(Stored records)
>>>>>

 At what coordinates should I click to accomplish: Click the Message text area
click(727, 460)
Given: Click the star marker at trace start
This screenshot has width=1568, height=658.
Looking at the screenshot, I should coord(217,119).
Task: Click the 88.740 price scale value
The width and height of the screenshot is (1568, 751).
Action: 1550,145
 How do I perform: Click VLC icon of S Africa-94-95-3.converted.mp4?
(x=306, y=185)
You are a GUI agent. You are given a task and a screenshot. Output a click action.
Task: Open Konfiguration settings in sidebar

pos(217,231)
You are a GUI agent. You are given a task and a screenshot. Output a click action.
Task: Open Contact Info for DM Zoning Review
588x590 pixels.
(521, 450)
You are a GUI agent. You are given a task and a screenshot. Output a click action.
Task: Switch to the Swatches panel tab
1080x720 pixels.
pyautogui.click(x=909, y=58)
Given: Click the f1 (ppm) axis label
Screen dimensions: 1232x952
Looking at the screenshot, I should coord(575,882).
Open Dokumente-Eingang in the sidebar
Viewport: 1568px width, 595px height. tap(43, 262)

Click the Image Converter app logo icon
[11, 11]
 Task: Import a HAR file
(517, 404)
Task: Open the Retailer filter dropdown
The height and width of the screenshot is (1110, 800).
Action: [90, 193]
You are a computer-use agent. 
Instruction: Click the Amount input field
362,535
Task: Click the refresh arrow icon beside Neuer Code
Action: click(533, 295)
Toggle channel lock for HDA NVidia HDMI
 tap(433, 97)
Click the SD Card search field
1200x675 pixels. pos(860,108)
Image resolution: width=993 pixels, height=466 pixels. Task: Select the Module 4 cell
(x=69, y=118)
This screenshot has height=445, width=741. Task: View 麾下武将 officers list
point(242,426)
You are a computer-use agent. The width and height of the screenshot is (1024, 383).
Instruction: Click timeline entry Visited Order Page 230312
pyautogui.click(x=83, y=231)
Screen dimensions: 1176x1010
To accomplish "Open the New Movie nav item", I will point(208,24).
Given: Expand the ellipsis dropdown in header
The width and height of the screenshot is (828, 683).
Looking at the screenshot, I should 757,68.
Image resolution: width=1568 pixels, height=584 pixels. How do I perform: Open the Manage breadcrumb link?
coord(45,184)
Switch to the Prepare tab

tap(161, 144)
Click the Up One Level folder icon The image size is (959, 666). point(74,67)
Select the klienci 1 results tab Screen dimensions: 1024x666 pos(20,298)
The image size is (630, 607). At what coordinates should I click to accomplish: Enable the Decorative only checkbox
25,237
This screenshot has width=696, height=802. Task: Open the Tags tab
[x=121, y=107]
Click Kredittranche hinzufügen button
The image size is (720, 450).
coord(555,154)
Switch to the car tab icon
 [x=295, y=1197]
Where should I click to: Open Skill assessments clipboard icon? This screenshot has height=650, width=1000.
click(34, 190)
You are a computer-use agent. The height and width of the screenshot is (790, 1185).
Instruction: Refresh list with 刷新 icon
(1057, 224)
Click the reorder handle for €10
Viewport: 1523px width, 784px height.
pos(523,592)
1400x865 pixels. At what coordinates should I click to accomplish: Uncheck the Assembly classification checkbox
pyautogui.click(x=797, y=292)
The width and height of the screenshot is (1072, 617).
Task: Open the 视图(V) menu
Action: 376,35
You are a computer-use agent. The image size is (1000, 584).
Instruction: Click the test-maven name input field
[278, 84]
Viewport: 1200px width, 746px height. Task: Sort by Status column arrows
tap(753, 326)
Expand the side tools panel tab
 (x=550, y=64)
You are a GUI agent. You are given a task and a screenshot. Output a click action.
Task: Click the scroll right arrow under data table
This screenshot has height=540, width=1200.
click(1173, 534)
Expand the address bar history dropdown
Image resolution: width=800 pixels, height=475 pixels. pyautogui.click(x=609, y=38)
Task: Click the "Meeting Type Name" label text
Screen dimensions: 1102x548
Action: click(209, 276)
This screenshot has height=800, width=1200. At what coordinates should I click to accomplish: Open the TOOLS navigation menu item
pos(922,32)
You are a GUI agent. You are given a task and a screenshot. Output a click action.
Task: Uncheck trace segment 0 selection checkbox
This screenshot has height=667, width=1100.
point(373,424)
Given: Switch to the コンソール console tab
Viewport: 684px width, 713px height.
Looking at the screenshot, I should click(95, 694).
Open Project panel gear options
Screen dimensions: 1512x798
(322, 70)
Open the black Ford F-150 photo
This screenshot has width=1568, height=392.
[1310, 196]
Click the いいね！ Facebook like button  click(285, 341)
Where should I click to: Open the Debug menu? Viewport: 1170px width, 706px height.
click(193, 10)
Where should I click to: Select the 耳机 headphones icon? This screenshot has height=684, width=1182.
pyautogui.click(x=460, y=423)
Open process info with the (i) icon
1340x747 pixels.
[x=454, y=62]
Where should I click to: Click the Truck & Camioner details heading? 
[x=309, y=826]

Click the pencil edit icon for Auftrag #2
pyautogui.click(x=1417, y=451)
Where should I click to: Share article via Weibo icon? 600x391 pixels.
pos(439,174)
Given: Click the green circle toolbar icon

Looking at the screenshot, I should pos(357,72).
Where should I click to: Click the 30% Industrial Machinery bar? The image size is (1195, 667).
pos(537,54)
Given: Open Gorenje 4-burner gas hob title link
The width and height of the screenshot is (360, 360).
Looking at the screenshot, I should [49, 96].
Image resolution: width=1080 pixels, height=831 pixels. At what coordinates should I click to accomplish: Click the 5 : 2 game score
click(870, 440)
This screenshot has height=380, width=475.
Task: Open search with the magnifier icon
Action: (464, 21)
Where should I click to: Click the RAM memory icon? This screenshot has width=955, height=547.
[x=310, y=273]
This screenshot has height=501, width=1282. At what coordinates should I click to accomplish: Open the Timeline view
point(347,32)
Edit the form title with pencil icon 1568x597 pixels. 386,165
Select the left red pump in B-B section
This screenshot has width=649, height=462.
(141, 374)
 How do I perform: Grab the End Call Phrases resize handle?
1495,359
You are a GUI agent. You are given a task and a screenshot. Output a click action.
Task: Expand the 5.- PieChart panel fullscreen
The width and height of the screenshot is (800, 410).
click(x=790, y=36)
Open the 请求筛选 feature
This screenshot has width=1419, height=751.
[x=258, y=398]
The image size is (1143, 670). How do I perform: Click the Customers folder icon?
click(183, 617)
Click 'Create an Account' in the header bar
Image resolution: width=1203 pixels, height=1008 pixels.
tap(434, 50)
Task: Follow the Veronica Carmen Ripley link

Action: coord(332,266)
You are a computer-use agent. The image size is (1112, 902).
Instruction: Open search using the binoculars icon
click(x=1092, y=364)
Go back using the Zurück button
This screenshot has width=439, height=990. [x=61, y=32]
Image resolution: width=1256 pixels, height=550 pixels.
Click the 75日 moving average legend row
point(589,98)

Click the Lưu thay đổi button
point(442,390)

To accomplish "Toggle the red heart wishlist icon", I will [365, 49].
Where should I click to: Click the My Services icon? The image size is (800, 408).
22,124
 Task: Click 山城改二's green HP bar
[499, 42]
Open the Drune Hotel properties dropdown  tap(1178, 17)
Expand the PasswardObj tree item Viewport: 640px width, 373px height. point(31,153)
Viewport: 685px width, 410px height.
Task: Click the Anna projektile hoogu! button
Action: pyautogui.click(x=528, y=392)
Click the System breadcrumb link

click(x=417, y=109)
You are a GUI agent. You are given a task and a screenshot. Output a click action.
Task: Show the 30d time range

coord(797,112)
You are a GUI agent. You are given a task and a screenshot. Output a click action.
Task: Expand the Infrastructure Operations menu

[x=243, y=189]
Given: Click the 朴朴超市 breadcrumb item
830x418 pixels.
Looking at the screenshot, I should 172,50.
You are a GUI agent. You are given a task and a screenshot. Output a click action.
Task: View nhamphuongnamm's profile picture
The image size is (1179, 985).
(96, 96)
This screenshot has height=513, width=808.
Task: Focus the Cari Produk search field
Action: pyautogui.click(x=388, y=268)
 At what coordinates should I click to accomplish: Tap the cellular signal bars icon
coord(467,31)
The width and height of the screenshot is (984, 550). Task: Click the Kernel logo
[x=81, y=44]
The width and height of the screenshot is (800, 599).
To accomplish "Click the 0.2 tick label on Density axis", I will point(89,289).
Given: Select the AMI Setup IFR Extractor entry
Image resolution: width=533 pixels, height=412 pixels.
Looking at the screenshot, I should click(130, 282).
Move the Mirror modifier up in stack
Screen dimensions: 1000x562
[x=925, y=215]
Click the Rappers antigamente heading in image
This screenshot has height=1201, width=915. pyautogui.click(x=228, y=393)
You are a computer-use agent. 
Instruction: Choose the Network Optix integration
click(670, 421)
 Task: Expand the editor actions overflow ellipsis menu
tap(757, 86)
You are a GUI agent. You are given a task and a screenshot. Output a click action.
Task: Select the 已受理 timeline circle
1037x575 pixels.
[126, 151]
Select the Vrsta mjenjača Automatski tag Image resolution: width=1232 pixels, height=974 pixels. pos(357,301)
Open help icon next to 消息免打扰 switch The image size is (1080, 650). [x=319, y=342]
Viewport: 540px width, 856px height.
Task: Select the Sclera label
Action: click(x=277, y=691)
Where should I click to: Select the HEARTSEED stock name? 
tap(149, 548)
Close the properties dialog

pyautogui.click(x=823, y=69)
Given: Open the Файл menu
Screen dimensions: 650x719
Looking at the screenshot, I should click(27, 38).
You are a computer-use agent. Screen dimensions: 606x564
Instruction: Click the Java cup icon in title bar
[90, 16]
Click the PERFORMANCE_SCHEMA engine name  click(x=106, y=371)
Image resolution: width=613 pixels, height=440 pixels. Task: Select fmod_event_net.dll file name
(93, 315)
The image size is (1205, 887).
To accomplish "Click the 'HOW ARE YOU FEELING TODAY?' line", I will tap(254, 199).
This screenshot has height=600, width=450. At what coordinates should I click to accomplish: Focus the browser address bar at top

<<<<<

• [What the exercise asks]:
Would you output, unchanged, each line from the start of the records to the line that holds "Task: Click the 88.740 price scale value", both included and nothing else?

• [Task solution]:
 At what coordinates should I click to accomplish: Click the Message text area
click(727, 460)
Given: Click the star marker at trace start
This screenshot has width=1568, height=658.
Looking at the screenshot, I should coord(217,119).
Task: Click the 88.740 price scale value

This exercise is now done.